[EXERCISE BRIEF] Reproduce exactly the lines from the top of the records below through the line holding "Marbellaya.com.es (170, 50)".

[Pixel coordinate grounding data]
______

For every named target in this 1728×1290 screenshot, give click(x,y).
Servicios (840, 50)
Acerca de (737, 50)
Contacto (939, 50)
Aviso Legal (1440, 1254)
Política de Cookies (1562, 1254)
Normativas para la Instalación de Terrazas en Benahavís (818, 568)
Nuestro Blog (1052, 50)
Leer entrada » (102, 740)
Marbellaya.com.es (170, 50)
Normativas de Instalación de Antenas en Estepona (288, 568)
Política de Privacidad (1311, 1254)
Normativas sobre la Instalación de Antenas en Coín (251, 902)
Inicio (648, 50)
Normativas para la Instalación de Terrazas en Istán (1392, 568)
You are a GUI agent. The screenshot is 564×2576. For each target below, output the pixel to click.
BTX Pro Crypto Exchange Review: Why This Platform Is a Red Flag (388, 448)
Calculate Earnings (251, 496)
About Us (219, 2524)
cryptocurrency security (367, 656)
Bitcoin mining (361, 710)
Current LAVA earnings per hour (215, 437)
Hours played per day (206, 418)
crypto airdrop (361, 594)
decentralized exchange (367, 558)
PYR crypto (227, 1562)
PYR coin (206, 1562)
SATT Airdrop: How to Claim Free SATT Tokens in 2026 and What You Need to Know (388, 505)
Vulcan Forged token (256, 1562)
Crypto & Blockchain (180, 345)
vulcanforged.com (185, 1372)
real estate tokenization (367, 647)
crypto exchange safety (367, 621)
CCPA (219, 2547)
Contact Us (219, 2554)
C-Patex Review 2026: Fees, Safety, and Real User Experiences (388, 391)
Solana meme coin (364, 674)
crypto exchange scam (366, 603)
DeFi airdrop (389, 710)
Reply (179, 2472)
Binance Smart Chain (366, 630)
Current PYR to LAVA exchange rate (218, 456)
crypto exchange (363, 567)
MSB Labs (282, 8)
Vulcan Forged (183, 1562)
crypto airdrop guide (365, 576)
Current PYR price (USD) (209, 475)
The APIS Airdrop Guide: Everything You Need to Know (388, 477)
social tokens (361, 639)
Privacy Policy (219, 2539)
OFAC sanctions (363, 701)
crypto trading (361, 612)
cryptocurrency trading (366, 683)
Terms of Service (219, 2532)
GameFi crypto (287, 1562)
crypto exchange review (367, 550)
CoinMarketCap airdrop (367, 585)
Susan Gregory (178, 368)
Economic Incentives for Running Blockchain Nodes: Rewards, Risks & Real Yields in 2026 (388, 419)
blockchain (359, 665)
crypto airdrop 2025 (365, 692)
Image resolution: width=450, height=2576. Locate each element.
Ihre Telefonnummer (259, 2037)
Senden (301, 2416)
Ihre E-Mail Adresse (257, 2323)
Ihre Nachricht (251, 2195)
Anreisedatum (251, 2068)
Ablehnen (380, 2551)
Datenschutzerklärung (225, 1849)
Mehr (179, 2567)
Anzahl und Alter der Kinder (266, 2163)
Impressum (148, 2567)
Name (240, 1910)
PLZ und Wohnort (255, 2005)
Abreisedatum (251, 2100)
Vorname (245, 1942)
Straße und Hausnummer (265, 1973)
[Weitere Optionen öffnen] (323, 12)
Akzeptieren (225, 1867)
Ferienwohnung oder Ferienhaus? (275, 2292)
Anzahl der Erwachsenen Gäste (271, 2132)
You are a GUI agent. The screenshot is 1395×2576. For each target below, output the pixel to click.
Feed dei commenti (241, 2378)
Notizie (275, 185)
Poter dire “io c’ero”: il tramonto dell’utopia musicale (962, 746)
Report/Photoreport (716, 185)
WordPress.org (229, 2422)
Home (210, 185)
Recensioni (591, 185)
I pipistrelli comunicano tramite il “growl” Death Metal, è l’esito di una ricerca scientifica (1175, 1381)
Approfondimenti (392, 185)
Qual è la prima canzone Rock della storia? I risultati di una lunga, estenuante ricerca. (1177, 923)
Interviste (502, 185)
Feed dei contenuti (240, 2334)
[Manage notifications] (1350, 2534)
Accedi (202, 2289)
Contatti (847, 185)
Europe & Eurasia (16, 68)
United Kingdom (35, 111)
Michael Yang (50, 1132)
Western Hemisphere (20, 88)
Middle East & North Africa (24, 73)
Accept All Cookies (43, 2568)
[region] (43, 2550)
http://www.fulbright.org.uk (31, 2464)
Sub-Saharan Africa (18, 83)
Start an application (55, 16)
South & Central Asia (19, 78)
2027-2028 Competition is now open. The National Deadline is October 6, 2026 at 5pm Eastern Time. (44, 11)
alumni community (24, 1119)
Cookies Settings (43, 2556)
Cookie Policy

______

[ANSWER SPACE]
For every named target in this 1728×1290 screenshot, give click(x,y).
Servicios (840, 50)
Acerca de (737, 50)
Contacto (939, 50)
Aviso Legal (1440, 1254)
Política de Cookies (1562, 1254)
Normativas para la Instalación de Terrazas en Benahavís (818, 568)
Nuestro Blog (1052, 50)
Leer entrada » (102, 740)
Marbellaya.com.es (170, 50)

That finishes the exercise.